Suomenmaa is a Finnish language party newspaper published four days a week from Tuesday to Friday in Oulu, Finland.

History and profile
The newspaper was established in 1908 as Maakansa in Viipuri to support the Agrarian League. Later the editors moved from Viipuri to Helsinki. Then the headquarters of the paper moved to Oulu. When the Agrarian League changed its name to Center Party in 1965 during Johannes Virolainen's chairmanship Maakansa also changed its name. Therefore, the paper is the organ of the Centre Party. Apart from Suomenmaa, the publisher Joutsen Media owns Oulu, Koillissanomat (1986-), Iijokiseutu, Rantalakeus (1976-) as well as Kolmiokirjan (1981-), Regina magazine and many cross word magazines.

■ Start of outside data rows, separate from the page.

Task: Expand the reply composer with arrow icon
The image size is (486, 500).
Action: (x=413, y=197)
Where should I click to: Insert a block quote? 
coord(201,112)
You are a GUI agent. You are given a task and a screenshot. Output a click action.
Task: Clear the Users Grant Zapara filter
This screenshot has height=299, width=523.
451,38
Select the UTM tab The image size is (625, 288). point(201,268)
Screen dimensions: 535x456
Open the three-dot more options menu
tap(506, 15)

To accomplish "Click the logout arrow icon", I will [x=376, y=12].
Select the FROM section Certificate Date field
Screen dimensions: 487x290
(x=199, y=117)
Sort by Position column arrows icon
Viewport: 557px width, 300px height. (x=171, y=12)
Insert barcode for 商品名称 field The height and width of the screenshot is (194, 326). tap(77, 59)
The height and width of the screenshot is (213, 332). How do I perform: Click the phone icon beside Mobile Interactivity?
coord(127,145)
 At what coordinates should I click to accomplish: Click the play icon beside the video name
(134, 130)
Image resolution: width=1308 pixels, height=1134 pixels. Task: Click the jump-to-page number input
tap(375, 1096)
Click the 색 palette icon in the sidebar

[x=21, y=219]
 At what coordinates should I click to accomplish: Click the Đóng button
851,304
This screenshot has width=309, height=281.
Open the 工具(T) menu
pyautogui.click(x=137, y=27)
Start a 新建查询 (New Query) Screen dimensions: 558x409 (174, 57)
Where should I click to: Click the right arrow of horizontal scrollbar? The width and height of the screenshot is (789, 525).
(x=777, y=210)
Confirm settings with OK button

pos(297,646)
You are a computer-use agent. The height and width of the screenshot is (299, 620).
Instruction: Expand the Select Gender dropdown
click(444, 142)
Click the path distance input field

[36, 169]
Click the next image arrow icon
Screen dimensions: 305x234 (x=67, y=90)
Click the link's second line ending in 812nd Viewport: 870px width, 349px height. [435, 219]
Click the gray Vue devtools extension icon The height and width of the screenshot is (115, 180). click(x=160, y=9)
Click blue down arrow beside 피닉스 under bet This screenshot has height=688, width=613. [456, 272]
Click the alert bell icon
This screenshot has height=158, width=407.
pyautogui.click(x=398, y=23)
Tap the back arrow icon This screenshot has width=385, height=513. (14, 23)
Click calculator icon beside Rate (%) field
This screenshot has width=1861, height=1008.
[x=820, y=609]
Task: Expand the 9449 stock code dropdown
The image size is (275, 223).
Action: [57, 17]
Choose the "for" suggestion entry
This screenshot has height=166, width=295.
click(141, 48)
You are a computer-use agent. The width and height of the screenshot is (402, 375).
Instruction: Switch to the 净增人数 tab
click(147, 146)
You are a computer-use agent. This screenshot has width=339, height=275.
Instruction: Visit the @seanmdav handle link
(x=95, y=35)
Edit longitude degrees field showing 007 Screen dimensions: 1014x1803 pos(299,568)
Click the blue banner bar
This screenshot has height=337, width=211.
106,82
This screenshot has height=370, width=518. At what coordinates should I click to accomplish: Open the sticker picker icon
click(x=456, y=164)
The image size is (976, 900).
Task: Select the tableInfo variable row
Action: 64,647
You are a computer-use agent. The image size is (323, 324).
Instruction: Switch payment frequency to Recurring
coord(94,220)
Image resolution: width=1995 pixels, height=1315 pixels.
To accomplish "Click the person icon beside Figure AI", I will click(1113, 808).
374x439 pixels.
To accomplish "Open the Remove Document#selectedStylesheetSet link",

Suomenmaa has both local and national editions. Its local edition was published five times a week in the Northern Bothnia until the end of 2009. Its national edition is published three times a week. According to official figures paper's circulation was 10 077 copies. In January 2010 a new monthly delivered to the subscribers Sentteri was published first time. Its circulation was 60 000 copies.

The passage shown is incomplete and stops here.